DOCUMENT TEXT:
..........
The 2018–19 FA Cup qualifying rounds open the 138th season of competition in England for The Football Association Challenge Cup (FA Cup), the world's oldest association football single knockout competition. A total of 736 teams were accepted for the competition, one fewer than the previous year's 737. 

The large number (644) of non-League teams entering the tournament, from (Levels 5 to 10) in the English football pyramid, required the competition to start with six rounds of preliminary (2) and qualifying (4) knockout matches. The 32 winning teams from the Fourth qualifying round progressed to the First Round Proper, where League teams tiered at Levels 3 and 4 entered the competition.

Calendar
The calendar for the 2018–19 FA Cup qualifying rounds, as announced by The Football Association.

Extra preliminary round
The Extra preliminary round fixtures were played on Friday 10, Saturday 11 and Sunday 12 August 2018; replays were to take place no later than Thursday 16 August 2018. The draw was held on Friday 6 July 2018. A total of 368 teams, from Level 8, Level 9 and Level 10 of English football, entered at this stage of the competition. The round included 80 teams from Level 10 of English football, the lowest ranked clubs to compete in the tournament.
..........
RECORDED INFORMATION:
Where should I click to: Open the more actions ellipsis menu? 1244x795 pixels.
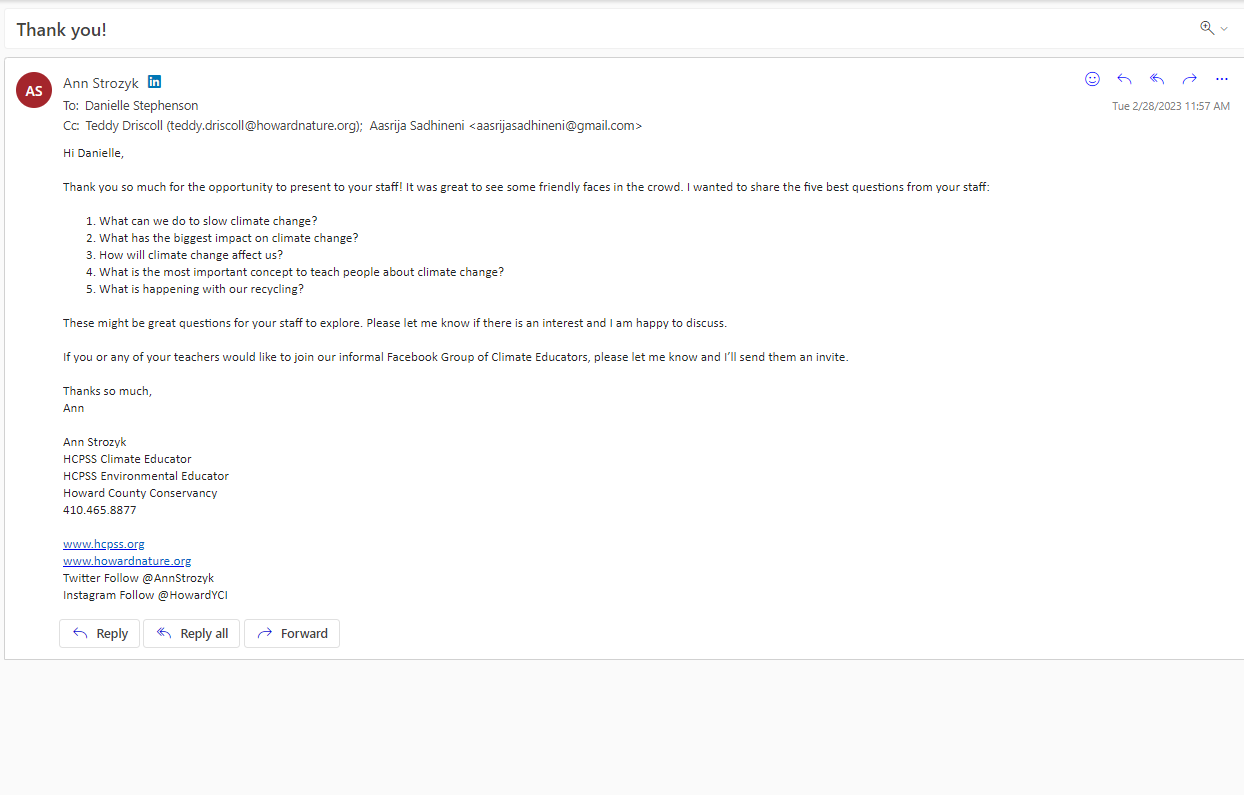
..........
INSTRUCTIONS:
1) Reproduce the part of the FA Cup text that begins at "The large number" and ends after "entered the competition.".
2) Name every calendar date that appears in the FA Cup text.
Answer from the FA Cup text alone, not from the material.

EXERCISE RESPONSES:
1)
The large number (644) of non-League teams entering the tournament, from (Levels 5 to 10) in the English football pyramid, required the competition to start with six rounds of preliminary (2) and qualifying (4) knockout matches. The 32 winning teams from the Fourth qualifying round progressed to the First Round Proper, where League teams tiered at Levels 3 and 4 entered the competition.

2)
- Friday 10 August 2018
- Saturday 11 August 2018
- Sunday 12 August 2018
- Thursday 16 August 2018
- Friday 6 July 2018